Neighborhood Organization for Pediatric Asthma Management in the Neighborhood Asthma Coalition: Analysis of Problems Deficits in Basic Care
Lack of understanding or appreciation of the importance of basic care seemed implicated in the study of asthma deaths noted above. Such misunderstanding may also be inferred from results of a study of two groups of adults with asthma, one composed of mostly white, mostly middle-class patients from a suburban practice, and one from the same inner-city neighborhoods as are the focus of the Neighborhood Asthma Coalition. In addition to rating economic problems as more pressing than the patients from the suburban practice, the inner-city patients rated asthma as less a concern, and indicated they were less careful to take their asthma medications, more satisfied with over-the-counter medications for asthma, and more likely to try to fight asthma attacks on their own without medical help.
In addition to limited economic resources for medical care and lack of understanding of basic asthma care, experience in working with the neighborhood asthma coalition has revealed numerous, concrete barriers to treatment which, unless pointed out by neighborhood residents, would have gone unnoticed. Canadian health & care mall Reading here For instance, pharmacies are not open 24 h a day in low income neighborhoods, and residents do not have transportation to find outlets that are. We wonder how many times frustrated clinicians have attributed to lack of interest rather than to lack of an open pharmacy the failure of an overwhelmed mother to fill a prescription written in the emergency department on a weekend evening.

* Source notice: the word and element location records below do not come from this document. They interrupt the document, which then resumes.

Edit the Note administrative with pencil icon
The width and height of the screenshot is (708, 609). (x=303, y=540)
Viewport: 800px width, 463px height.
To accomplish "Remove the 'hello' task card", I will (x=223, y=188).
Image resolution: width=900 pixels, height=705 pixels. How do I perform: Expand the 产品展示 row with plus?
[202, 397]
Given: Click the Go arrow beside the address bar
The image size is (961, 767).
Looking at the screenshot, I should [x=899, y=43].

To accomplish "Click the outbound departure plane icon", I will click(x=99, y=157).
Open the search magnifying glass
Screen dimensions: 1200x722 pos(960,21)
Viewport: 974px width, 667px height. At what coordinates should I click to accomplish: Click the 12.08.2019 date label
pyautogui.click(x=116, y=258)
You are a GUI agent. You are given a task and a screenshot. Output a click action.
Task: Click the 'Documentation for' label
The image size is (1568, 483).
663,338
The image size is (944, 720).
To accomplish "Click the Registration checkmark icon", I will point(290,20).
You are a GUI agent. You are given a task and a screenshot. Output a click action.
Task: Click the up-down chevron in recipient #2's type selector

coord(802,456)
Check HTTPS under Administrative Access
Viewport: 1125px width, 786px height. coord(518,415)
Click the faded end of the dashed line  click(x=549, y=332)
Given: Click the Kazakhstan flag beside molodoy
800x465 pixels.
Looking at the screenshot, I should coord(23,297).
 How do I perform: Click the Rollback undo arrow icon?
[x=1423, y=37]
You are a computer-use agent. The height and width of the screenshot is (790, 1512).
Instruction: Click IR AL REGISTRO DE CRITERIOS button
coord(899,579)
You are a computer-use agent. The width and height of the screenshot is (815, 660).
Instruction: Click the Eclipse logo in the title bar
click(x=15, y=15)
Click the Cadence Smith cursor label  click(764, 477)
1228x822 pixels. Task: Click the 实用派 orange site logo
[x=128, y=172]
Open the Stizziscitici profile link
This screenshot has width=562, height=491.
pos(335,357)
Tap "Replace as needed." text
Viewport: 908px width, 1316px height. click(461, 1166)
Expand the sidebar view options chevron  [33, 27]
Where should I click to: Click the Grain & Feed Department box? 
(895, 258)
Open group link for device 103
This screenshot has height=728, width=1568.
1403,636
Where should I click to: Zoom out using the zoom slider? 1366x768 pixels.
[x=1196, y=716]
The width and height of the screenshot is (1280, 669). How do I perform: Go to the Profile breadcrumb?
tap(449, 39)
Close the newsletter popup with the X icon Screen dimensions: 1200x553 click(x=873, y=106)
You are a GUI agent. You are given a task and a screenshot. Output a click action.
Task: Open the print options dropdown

While some of the reasons for lack of basic care reflect either the disadvantages or lack of understanding of asthmatic children and their caregivers, we have also found problems in the care available to the Neighborhood Asthma Coalition participants. For instance, in one audit of provider data, we found 77% of participants not to have had a single nonemergency visit for asthma during the previous year. The National Asthma Education Program’s ideal of routine, prospective asthma care is a rare event in these neighborhoods. Anecdotally, professionals seem resigned to this state of affairs. They report the futility of scheduling routine follow-up visits and have come to accept a pattern of urgent and emergency care as the standard.